The present invention relates, generally, to electric heating devices. More particularly, the invention relates to overheat protection for an electric space heater. The invention has particular utility in wall-mounted electric room heaters.
The basic operation of all electric room heaters is the same. A fan takes in room air in an inlet area and moves it across electrical heating elements, which warm the air. The heated air is then discharged from a discharge area back into the room. Typically there is no variable power condition for the heating elements; they are either off or on. When the heating elements are on, a minimum amount of heat must be transferred from the heating elements to the air flowing across them to keep the temperature of the heating elements below a desired level. If there is too little heat transfer, the heating elements can overheat and potentially burn out or cause a fire.
Heat transfer from the heating elements to the air flowing over them depends on the initial temperature of the air flowing across the heating elements and the amount of the airflow. If the airflow amount is reduced, the air will be in contact with the heating elements longer than desired, the outlet temperature will be the significantly higher than desired, and the temperature of the heating elements will also be significantly higher than desired. Likewise, if the initial inlet air temperature is significantly higher than it should be, even with the proper airflow amount, the outlet temperature and the temperature of the heating elements can be significantly higher than desired.

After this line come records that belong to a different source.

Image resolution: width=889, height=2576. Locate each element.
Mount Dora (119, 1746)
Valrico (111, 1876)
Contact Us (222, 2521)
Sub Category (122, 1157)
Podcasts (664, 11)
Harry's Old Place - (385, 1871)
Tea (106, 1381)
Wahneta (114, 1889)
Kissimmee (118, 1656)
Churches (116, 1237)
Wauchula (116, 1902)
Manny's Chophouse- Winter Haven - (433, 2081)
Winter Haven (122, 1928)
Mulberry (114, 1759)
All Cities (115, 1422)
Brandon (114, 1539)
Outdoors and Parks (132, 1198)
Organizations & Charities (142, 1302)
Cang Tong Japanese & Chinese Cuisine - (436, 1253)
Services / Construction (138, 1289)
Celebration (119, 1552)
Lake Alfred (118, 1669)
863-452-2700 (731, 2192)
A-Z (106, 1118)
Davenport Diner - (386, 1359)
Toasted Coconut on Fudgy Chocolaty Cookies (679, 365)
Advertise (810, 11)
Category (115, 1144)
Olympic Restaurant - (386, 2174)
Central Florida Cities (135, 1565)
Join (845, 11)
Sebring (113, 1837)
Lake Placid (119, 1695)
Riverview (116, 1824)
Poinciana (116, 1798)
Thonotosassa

The state of the art includes various devices and methods for detecting an abnormal heating condition, particularly overheating, in an electric heater used to heat room air. Many heaters have a temperature limit switch located near the heating element or output area to detect an over-temperature condition.
U.S. Pat. Nos. 4,755,653 and 5,007,103 disclose heaters with circuits that interrupt power to the heating elements when a sensor detects an internal temperature greater than a predetermined maximum. However, those patents do not disclose a particular location for sensing the internal temperature.
In U.S. Pat. No. 5,083,011 to Munroe, two heater control signals are produced. One signal is a minimum pressure differential between static air pressure outside a hollow housing and the air velocity pressure within the housing. The other signal is a temperature of a portion of the housing lower than a predetermined maximum. The heater is actuated only when both of those signals are present.
U.S. Pat. No. 5,245,691 to Wu discloses an electric circuit for a heater which interrupts power to the heater when either an internal temperature exceeds a limit or the heater is tilted.
A heater incorporating more safety devices is disclosed in U.S. Pat. No. 5,805,767 to Jouas. The heater element is deenergized if any of the following occur: the internal temperature of the heater exceeds a set maximum, the rate at which the internal temperature is increasing exceeds a given rate, the internal temperature exceeds the ambient air temperature by a given amount, or when motion is detected near the front of the heater. The features disclosed in Jounas are more proactive than the purely reactive features of the other patents in that they can shut off the heating element before it has become too hot, but the features are relatively complex and expensive.
The present invention provides an improved electrical heater which overcomes the limitations and shortcomings of the prior art.